Thomas Grove
Israel gave Hamas a Ramadan deadline to return the hostages held in Gaza or face a ground offensive in Rafah, the first timeline it has provided for looming operations in the city that have become a source of tension with the U.S.
“The world must know and Hamas leaders must know if our hostages are not home by Ramadan the fighting will continue and expand to Rafah,” Israeli war-cabinet member Benny Gantz said Sunday.
Ramadan, the Muslim holy month, is set to begin around March 10 and has in recent years been a flashpoint for violence in Israel and the Palestinian territories.
Israel has launched airstrikes on Rafah—a southern Gaza city where more than one million Palestinians are sheltering—in recent weeks and threatened to send in troops, as heavy fighting continues around Khan Younis, further north. Israel says the two cities are Hamas’s last strongholds in the strip and it thinks hostages are being held there. Last week, Israel rescued two hostages from a residential area of Rafah.

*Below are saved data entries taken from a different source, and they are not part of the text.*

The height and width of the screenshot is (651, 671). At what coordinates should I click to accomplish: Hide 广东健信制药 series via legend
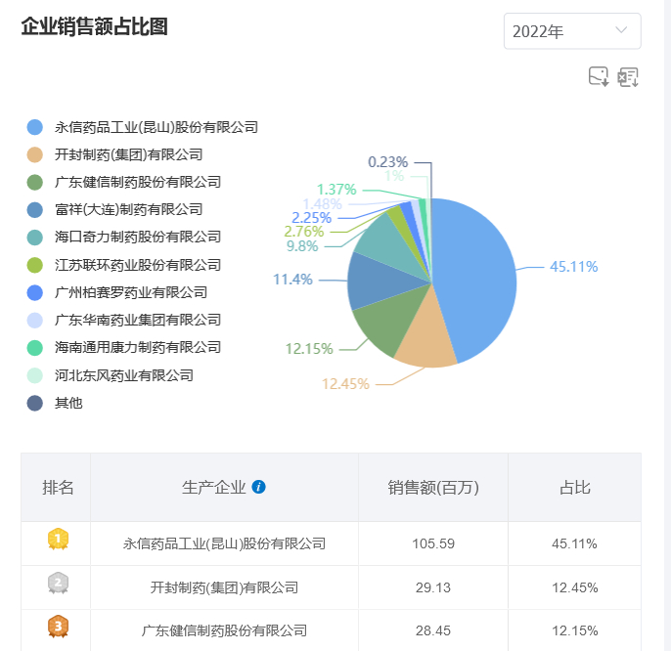(138, 182)
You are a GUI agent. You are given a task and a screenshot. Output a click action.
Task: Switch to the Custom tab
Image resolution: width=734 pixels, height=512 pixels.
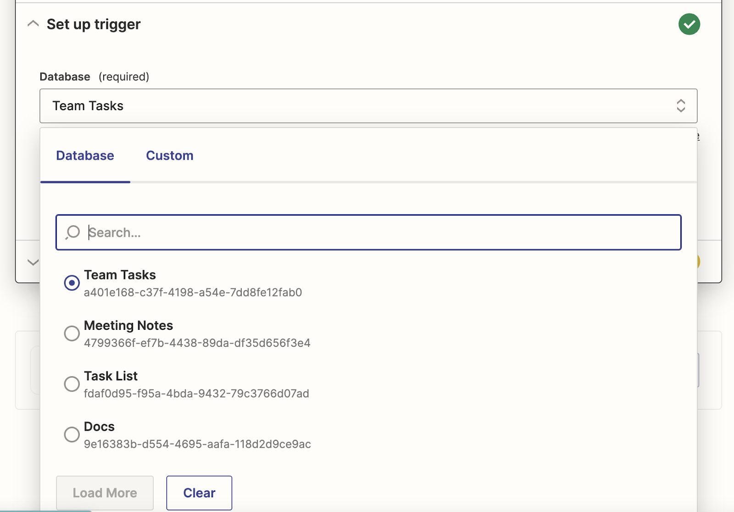[x=170, y=156]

The Biden administration has warned Israeli Prime Minister Benjamin Netanyahu against conducting an operation without a credible plan to ensure the safety of civilians in Rafah, which had a prewar population of 300,000.
Netanyahu said over the weekend that he had spoken with President Biden and other world leaders. “I tell them clearly: Israel will fight until complete victory is achieved,” Netanyahu said. “And yes, that also includes operating in Rafah, of course after we allow civilians in the fighting areas to evacuate to safe areas.” Aid organizations and civilians living in Gaza have said that people have nowhere else to go, having been displaced by the war and followed Israeli instructions to move south to Rafah.